Peru returned to the polls today, Sunday, June 7, 2026, with more than 27 million citizens called to choose the next president between Keiko Fujimori of Fuerza Popular and Roberto Sanchez of Juntos por el Peru. The winner becomes Peru's ninth head of state in roughly a decade and will be sworn in on July 28 to replace interim President Jose Maria Balcazar.
Poll hours and when results will be published
Voting runs nationwide from 7:00 a.m. to 5:00 p.m., with centers opening at 6:00 a.m. so poll workers can set up. Anyone inside a center by closing time can still vote. The first activity came overnight — the first table was installed at 5:35 a.m. in Bellavista, San Martin — while abroad, Peruvians in New Zealand were the first in the world to vote.
Results arrive in stages tonight. The earliest signal is the flash electoral (exit poll by Ipsos), released around 5:00 p.m. as polls close — a first snapshot, not an official result. Next, ONPE begins publishing its official count from 6:00 p.m. at resultadoelectoral.onpe.gob.pe. Then comes the quick count (conteo rapido), a non-official projection expected between 8:00 and 9:00 p.m. Any figure circulating before tables close is not a real result, and the definitive proclamation belongs solely to the JNE, expected in the first days of July 2026. In a race this tight, the official tally — not tonight's projections — will likely decide it.
How the day has progressed, and suffrage obstruction
The day's recurring problem echoes April's chaotic first round: opening delays. The day began with reports of delays at some centers due to absent poll workers and late delivery of electoral material. Specific Lima hotspots flagged this morning: the Rosa de Santa Maria school in Brena saw delays from missing setup supplies; some tables at the Universidad de Lima in Surco still lacked material; and at the Universidad Nacional Mayor de San Marcos, only about 15 of 100 tables had opened at one point.

On disinformation, the JNE rejected social-media claims of a coordinated fraud between electoral bodies and the state, warning that unproven accusations damage democracy. Both candidates held the traditional "electoral breakfast" — Sanchez in Huaral, Fujimori at a communal kitchen in San Juan de Lurigancho.
Security measures and where to be more mindful
The government mounted a heavy operation. The Armed Forces deployed around 45,000 troops nationwide, and the Armed Forces and National Police are guarding voting centers, ballot boxes and electoral material. Oversight is wide: more than 28,000 inspectors and 587 international observers from 23 missions are participating, and a nationwide "dry law" bans alcohol from 8:00 a.m. Saturday until 8:00 a.m. Monday.

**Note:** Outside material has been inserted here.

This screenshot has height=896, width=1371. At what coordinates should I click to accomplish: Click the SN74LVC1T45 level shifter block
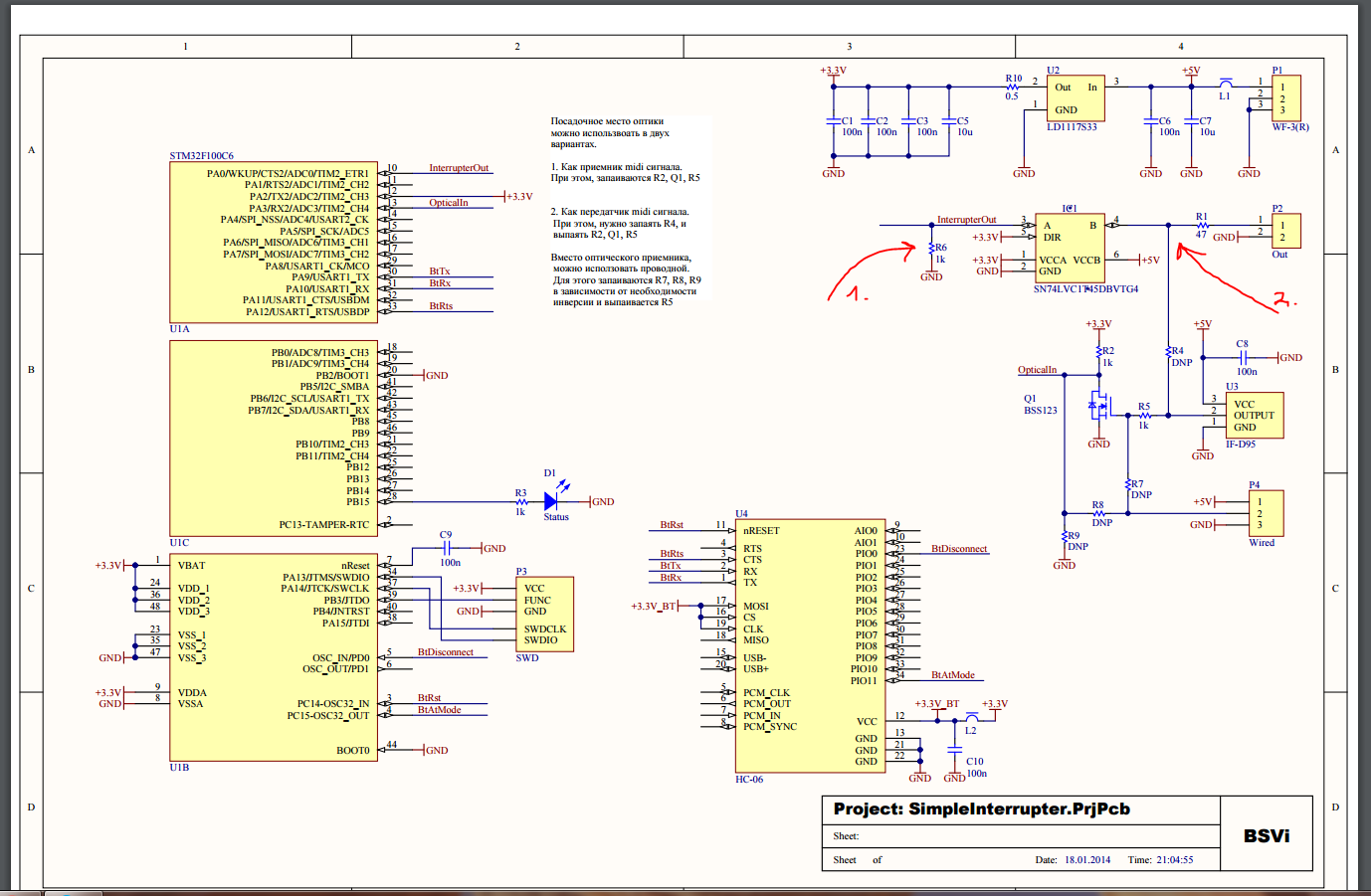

ONPE reassigned 356 tables nationwide and urged voters to check their location first; tables at the Universidad Nacional Enrique Guzman y Valle (La Cantuta) and the Universidad de Ucayali were moved due to internal problems. Verify yours at consultaelectoral.onpe.gob.pe. Today's slow openings (San Marcos, Universidad de Lima, Brena) deserve extra time, as do April's trouble spots — Jesus Maria, Lince and Miraflores, where some tables ran in open spaces under tents.
What's at stake and what polls found to date
This caps years of turmoil — repeated clashes between presidents and Congress and frequent leadership changes, nine presidents in ten years. Fujimori campaigns on "Peru with order," promising to "defeat terrorism" and stabilize the economy; Sanchez promises anti-poverty measures and police reform, moderating his message toward an open-market economy. The backdrop is hard: GDP growth of 2.8% in 2026 and poverty above 33%, with crime (63%) and corruption (62%) topping voter concerns. The winner faces a fragmented Congress and a restored Senate.

A statistical dead heat. With polls banned in the final week, the last legal surveys are the freshest read: the May 31 Ipsos poll had Fujimori at 38% and Sanchez at 35%, with about 15% undecided, while Datum put Fujimori at 39.5% to Sanchez's 36.1%, within the margin of error. One wild card: over seven million Peruvians skipped the first round despite mandatory voting — a bloc large enough to swing a race this close.